◆ WORK REQUEST ◆
From the listing below, copy each line that contains the word "Policy".

◆ PROVIDED DATA ◆
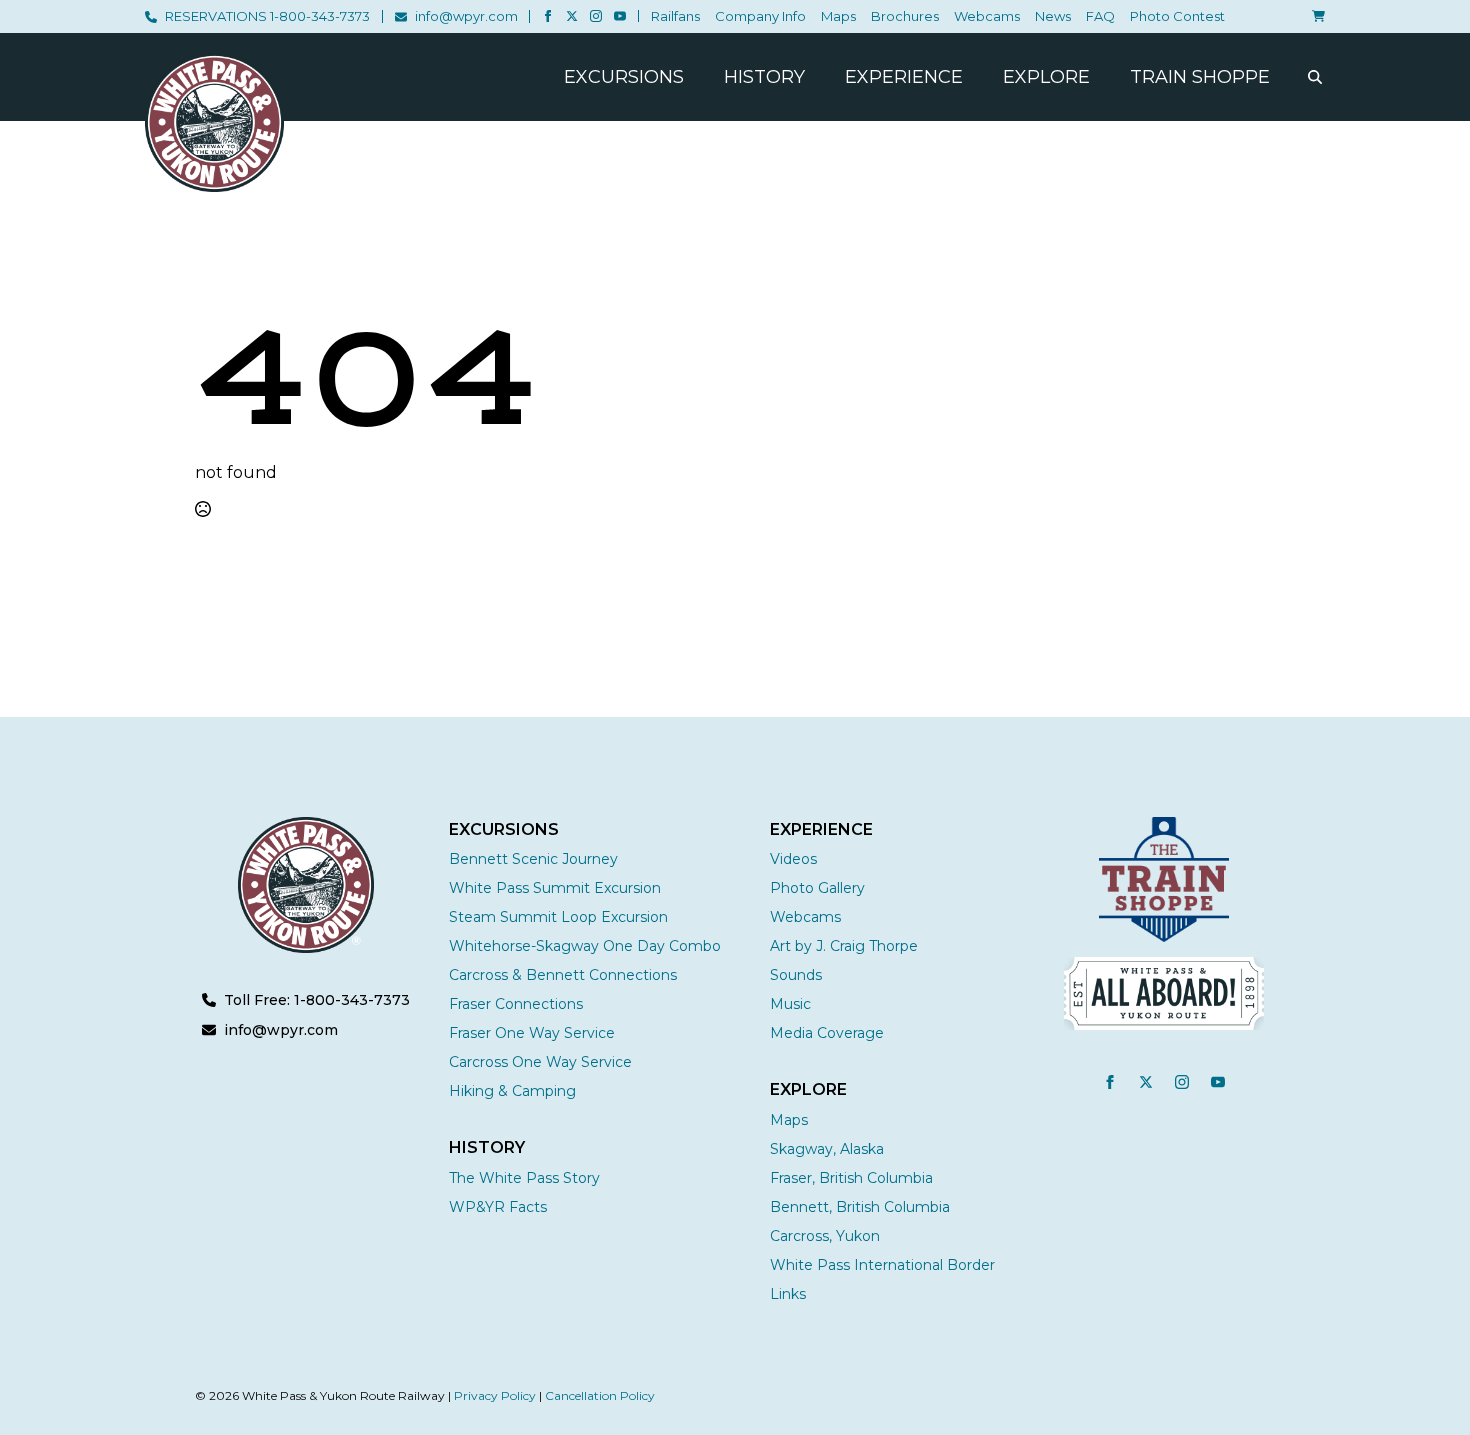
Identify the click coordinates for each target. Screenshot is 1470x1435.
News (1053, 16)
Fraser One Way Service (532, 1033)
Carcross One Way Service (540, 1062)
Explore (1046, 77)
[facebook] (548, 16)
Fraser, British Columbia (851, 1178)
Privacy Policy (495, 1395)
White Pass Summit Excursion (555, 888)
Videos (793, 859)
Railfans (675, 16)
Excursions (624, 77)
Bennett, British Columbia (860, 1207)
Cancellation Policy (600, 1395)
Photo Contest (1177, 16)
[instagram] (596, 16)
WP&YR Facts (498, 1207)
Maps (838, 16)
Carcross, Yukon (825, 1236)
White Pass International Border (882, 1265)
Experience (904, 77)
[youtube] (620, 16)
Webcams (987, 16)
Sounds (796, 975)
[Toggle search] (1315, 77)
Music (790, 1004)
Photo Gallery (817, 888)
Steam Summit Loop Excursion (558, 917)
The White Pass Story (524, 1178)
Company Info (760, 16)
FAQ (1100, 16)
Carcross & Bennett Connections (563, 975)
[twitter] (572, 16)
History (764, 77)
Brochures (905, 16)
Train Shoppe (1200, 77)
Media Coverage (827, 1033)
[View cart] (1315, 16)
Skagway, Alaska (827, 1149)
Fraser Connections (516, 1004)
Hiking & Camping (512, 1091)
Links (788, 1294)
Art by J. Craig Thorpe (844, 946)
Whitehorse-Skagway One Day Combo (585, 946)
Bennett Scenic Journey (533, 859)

◆ EXERCISE OUTPUT ◆
Privacy Policy (495, 1395)
Cancellation Policy (600, 1395)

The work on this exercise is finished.